- _PROVIDED DATA_:
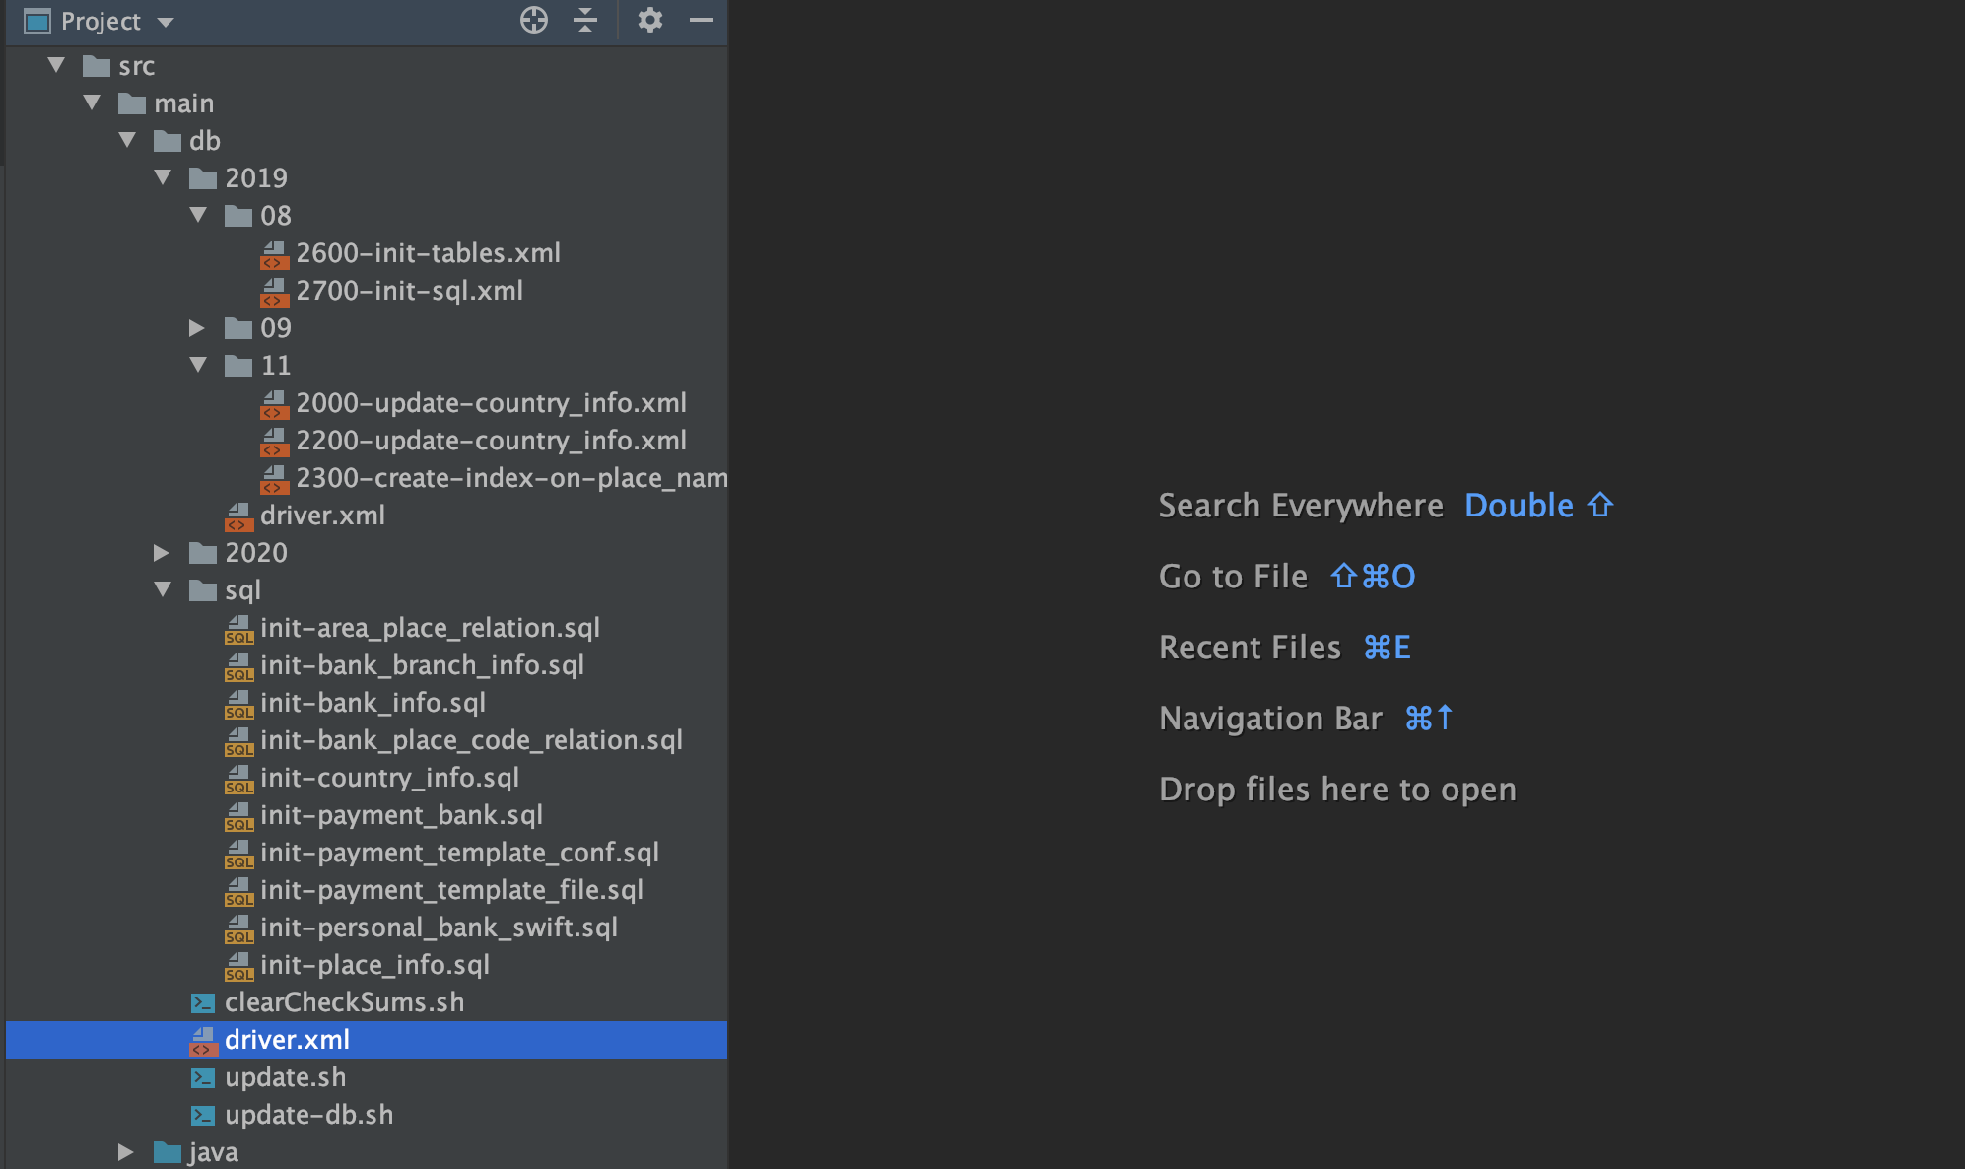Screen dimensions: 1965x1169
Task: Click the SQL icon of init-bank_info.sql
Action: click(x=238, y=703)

---

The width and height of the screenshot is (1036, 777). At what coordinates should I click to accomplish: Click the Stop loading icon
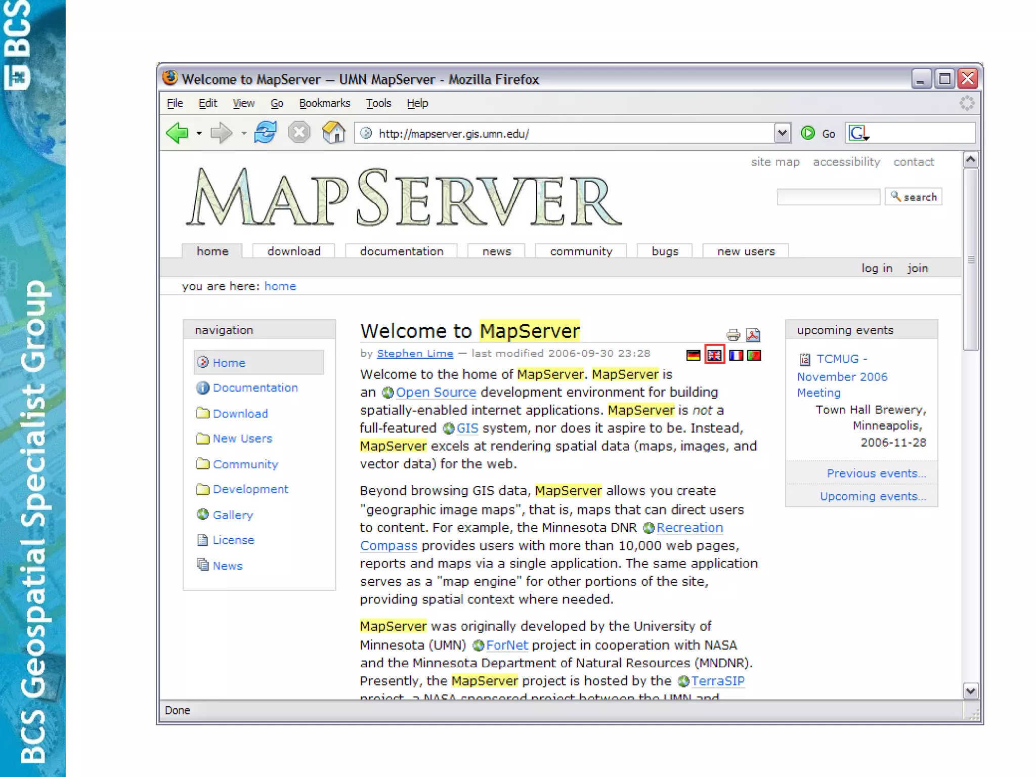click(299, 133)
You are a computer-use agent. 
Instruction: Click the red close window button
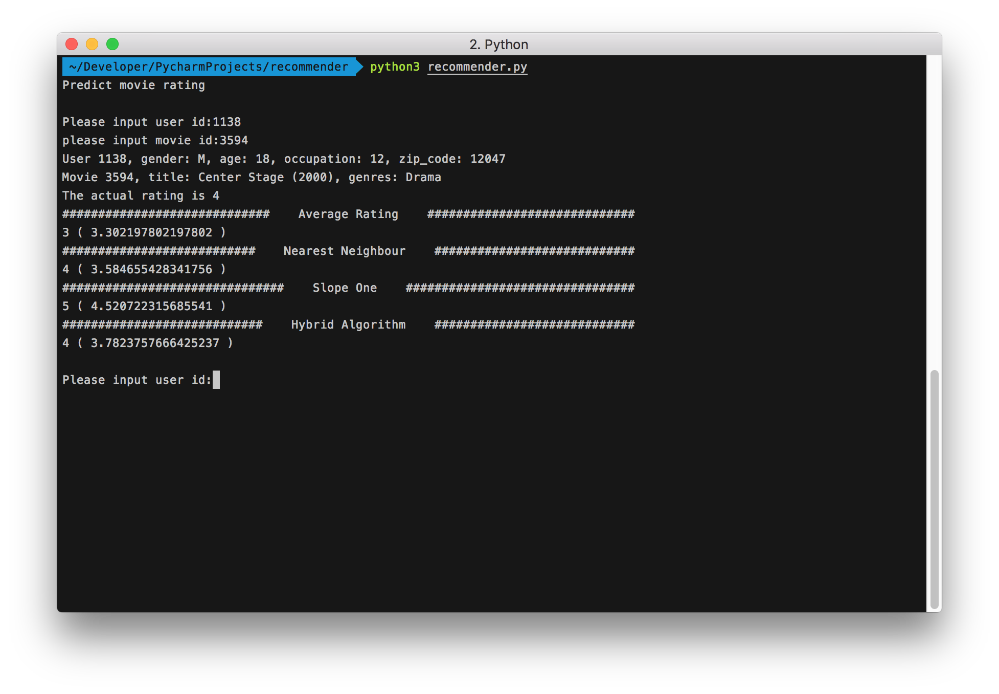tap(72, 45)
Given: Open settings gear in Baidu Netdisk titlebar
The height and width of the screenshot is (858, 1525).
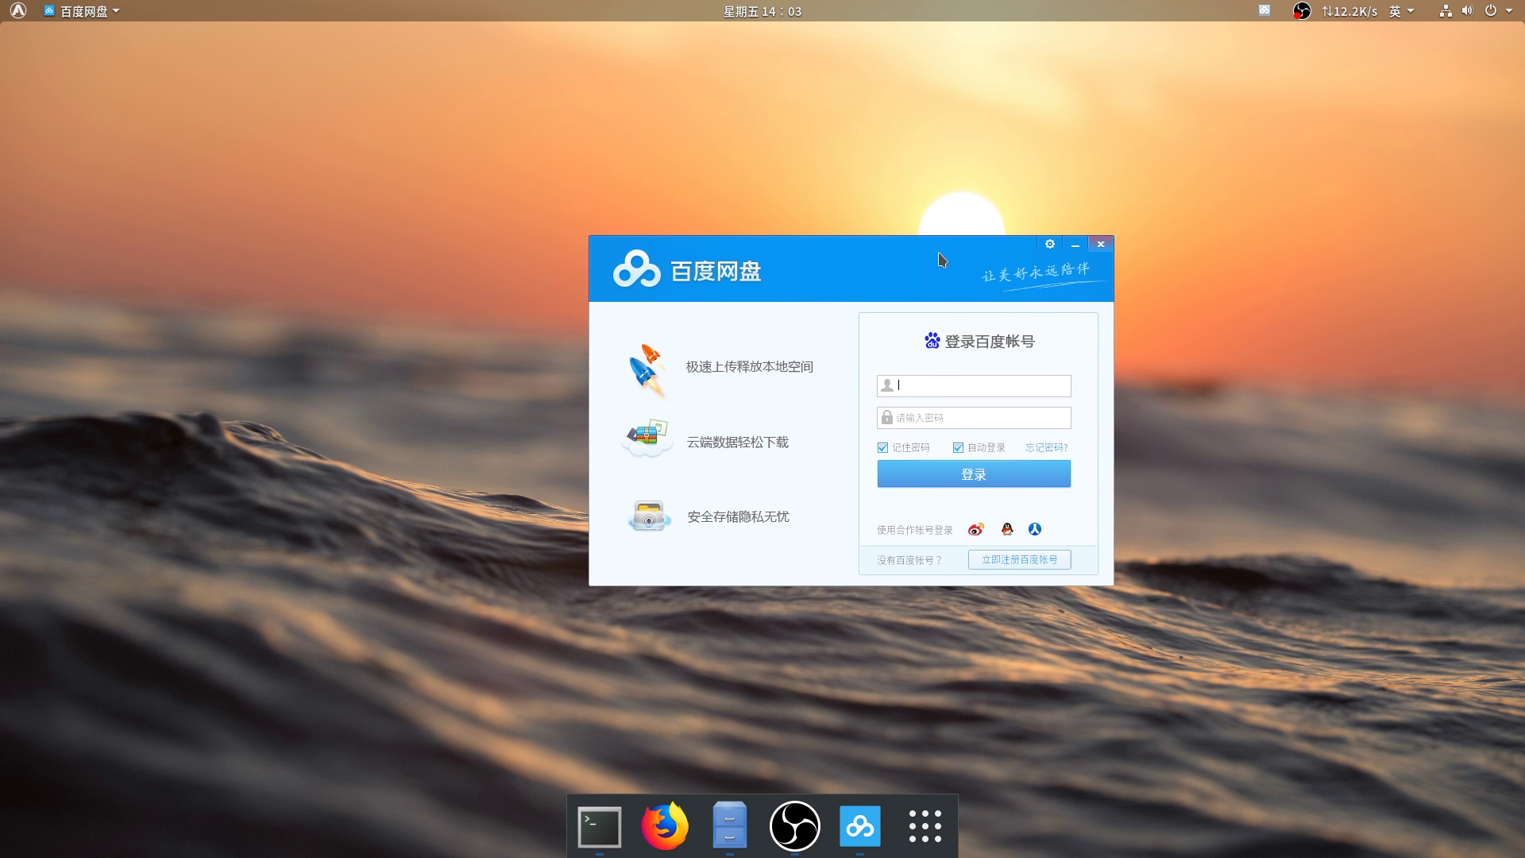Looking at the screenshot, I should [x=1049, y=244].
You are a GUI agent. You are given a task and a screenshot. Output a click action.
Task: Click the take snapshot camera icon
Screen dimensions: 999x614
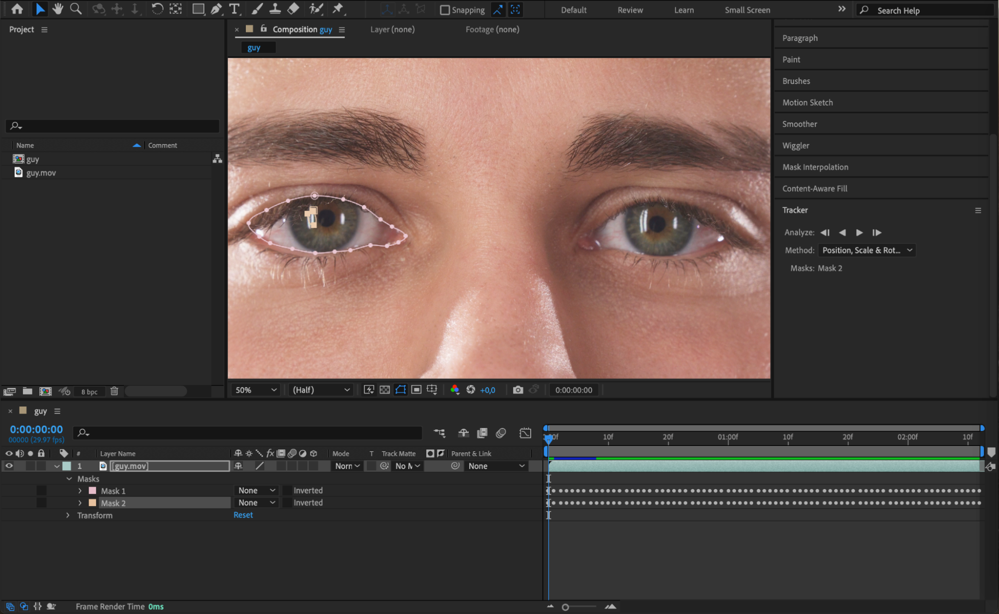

- _WORK REQUEST_: Using the entries above, extract exactly the lines from the one that contains "The width and" through the one that contains "Screen dimensions: 999x614". Do not carry over any pictures.

- _YOUR SOLUTION_:
The width and height of the screenshot is (1036, 777). At what coordinates should I click to accomplish: Click the Stop loading icon
click(299, 133)
You are a computer-use agent. 
Instruction: Click the red close window button
tap(72, 45)
Given: Open settings gear in Baidu Netdisk titlebar
The height and width of the screenshot is (858, 1525).
Looking at the screenshot, I should [x=1049, y=244].
You are a GUI agent. You are given a task and a screenshot. Output a click action.
Task: Click the take snapshot camera icon
Screen dimensions: 999x614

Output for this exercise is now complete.